Exercise task:
Repeat the data verbatim, starting at the line containing "Task: Open the Gmail icon in Google toolbar" and continuing through the end of the data.

Records supplied:
◆ ◆ ◆ ◆ ◆ ◆ ◆

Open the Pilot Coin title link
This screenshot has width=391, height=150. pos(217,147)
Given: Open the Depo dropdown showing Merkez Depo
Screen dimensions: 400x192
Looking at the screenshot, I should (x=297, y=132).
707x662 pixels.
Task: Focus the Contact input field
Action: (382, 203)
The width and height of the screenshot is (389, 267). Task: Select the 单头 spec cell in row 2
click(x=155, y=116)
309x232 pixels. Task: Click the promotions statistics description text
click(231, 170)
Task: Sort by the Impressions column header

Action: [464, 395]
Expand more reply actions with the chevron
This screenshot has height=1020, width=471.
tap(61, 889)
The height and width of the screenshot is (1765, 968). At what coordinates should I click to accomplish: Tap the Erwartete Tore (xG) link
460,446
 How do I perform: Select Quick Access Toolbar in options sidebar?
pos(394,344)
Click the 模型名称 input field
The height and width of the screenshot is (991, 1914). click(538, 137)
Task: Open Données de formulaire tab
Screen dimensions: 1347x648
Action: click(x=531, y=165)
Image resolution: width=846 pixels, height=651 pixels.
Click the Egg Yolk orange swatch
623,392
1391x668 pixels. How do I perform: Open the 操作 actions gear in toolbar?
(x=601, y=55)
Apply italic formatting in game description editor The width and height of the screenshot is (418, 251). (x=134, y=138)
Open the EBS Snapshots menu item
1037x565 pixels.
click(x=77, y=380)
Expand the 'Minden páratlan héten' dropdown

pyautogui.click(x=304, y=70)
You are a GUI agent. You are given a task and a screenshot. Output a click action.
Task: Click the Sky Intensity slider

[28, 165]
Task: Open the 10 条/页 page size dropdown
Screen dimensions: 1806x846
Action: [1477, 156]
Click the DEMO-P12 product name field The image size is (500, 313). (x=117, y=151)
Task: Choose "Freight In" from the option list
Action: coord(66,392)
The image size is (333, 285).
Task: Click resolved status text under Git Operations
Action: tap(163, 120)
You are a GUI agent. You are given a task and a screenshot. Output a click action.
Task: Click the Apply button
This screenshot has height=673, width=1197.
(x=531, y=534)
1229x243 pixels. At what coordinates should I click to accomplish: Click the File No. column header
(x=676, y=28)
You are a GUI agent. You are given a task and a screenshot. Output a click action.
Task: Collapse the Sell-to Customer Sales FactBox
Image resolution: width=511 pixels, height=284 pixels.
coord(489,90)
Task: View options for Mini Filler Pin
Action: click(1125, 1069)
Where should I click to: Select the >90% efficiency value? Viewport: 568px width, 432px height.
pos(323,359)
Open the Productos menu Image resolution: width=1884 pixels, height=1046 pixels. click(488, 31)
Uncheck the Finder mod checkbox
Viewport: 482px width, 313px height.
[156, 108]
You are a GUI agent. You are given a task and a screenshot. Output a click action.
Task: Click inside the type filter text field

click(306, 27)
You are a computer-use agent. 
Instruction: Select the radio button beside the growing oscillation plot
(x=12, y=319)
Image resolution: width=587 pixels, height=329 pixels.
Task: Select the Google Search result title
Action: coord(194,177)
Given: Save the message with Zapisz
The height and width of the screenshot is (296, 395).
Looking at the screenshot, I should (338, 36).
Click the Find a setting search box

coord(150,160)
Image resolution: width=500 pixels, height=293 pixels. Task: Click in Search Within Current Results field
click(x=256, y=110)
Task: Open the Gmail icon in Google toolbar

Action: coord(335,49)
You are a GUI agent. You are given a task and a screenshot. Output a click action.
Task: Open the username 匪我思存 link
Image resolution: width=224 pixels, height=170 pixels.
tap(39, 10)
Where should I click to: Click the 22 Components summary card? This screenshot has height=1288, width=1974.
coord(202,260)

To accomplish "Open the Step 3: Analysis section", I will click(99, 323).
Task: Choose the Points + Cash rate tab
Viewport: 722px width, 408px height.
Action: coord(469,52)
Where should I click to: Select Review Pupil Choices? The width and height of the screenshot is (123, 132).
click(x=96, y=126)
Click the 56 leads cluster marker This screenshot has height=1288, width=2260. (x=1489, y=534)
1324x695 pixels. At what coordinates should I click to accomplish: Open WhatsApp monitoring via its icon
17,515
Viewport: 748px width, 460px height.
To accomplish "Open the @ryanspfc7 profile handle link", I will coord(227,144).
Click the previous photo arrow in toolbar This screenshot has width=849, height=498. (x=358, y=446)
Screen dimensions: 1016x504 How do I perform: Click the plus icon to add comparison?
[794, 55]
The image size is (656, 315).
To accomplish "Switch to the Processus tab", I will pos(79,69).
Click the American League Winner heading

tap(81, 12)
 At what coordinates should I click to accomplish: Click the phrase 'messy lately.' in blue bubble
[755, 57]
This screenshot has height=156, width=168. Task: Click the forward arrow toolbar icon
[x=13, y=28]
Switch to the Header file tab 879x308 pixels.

◆ ◆ ◆ ◆ ◆ ◆ ◆

Task output:
Task: Open the Gmail icon in Google toolbar

Action: coord(335,49)
You are a GUI agent. You are given a task and a screenshot. Output a click action.
Task: Open the username 匪我思存 link
Image resolution: width=224 pixels, height=170 pixels.
tap(39, 10)
Where should I click to: Click the 22 Components summary card? This screenshot has height=1288, width=1974.
coord(202,260)

To accomplish "Open the Step 3: Analysis section", I will click(99, 323).
Task: Choose the Points + Cash rate tab
Viewport: 722px width, 408px height.
Action: coord(469,52)
Where should I click to: Select Review Pupil Choices? The width and height of the screenshot is (123, 132).
click(x=96, y=126)
Click the 56 leads cluster marker This screenshot has height=1288, width=2260. (x=1489, y=534)
1324x695 pixels. At what coordinates should I click to accomplish: Open WhatsApp monitoring via its icon
17,515
Viewport: 748px width, 460px height.
To accomplish "Open the @ryanspfc7 profile handle link", I will coord(227,144).
Click the previous photo arrow in toolbar This screenshot has width=849, height=498. (x=358, y=446)
Screen dimensions: 1016x504 How do I perform: Click the plus icon to add comparison?
[794, 55]
The image size is (656, 315).
To accomplish "Switch to the Processus tab", I will pos(79,69).
Click the American League Winner heading

tap(81, 12)
 At what coordinates should I click to accomplish: Click the phrase 'messy lately.' in blue bubble
[755, 57]
This screenshot has height=156, width=168. Task: Click the forward arrow toolbar icon
[x=13, y=28]
Switch to the Header file tab 879x308 pixels.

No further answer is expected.